* _Task goal_
Print the data exactly, leaving nothing out.

** Extracted information follows **

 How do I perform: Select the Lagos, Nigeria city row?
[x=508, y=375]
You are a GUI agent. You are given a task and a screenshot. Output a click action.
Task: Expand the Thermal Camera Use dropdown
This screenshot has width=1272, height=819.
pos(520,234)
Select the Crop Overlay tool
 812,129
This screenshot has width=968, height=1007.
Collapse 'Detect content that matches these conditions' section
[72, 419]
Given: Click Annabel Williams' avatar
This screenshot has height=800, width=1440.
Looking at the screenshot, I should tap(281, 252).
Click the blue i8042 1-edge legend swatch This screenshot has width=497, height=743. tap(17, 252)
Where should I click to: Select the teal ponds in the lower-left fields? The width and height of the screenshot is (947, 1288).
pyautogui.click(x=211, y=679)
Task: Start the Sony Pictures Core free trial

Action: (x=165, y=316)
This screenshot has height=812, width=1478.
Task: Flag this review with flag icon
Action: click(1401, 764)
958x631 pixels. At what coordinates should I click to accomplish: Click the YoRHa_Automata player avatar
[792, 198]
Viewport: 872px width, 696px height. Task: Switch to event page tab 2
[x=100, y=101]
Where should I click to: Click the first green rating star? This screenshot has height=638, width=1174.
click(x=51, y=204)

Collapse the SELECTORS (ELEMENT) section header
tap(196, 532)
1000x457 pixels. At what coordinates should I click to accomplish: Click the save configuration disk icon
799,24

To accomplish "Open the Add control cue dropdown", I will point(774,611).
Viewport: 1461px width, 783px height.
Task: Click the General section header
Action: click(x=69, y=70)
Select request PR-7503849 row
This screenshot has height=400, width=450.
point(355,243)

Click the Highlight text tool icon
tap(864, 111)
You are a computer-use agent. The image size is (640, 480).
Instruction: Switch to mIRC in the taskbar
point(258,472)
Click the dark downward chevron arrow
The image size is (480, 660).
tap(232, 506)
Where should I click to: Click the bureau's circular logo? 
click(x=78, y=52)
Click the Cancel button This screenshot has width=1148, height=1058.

** End of Extracted information **

* _Task solution_
 How do I perform: Select the Lagos, Nigeria city row?
[x=508, y=375]
You are a GUI agent. You are given a task and a screenshot. Output a click action.
Task: Expand the Thermal Camera Use dropdown
This screenshot has width=1272, height=819.
pos(520,234)
Select the Crop Overlay tool
 812,129
This screenshot has width=968, height=1007.
Collapse 'Detect content that matches these conditions' section
[72, 419]
Given: Click Annabel Williams' avatar
This screenshot has height=800, width=1440.
Looking at the screenshot, I should tap(281, 252).
Click the blue i8042 1-edge legend swatch This screenshot has width=497, height=743. tap(17, 252)
Where should I click to: Select the teal ponds in the lower-left fields? The width and height of the screenshot is (947, 1288).
pyautogui.click(x=211, y=679)
Task: Start the Sony Pictures Core free trial

Action: (x=165, y=316)
This screenshot has height=812, width=1478.
Task: Flag this review with flag icon
Action: click(1401, 764)
958x631 pixels. At what coordinates should I click to accomplish: Click the YoRHa_Automata player avatar
[792, 198]
Viewport: 872px width, 696px height. Task: Switch to event page tab 2
[x=100, y=101]
Where should I click to: Click the first green rating star? This screenshot has height=638, width=1174.
click(x=51, y=204)

Collapse the SELECTORS (ELEMENT) section header
tap(196, 532)
1000x457 pixels. At what coordinates should I click to accomplish: Click the save configuration disk icon
799,24

To accomplish "Open the Add control cue dropdown", I will point(774,611).
Viewport: 1461px width, 783px height.
Task: Click the General section header
Action: click(x=69, y=70)
Select request PR-7503849 row
This screenshot has height=400, width=450.
point(355,243)

Click the Highlight text tool icon
tap(864, 111)
You are a computer-use agent. The image size is (640, 480).
Instruction: Switch to mIRC in the taskbar
point(258,472)
Click the dark downward chevron arrow
The image size is (480, 660).
tap(232, 506)
Where should I click to: Click the bureau's circular logo? 
click(x=78, y=52)
Click the Cancel button This screenshot has width=1148, height=1058.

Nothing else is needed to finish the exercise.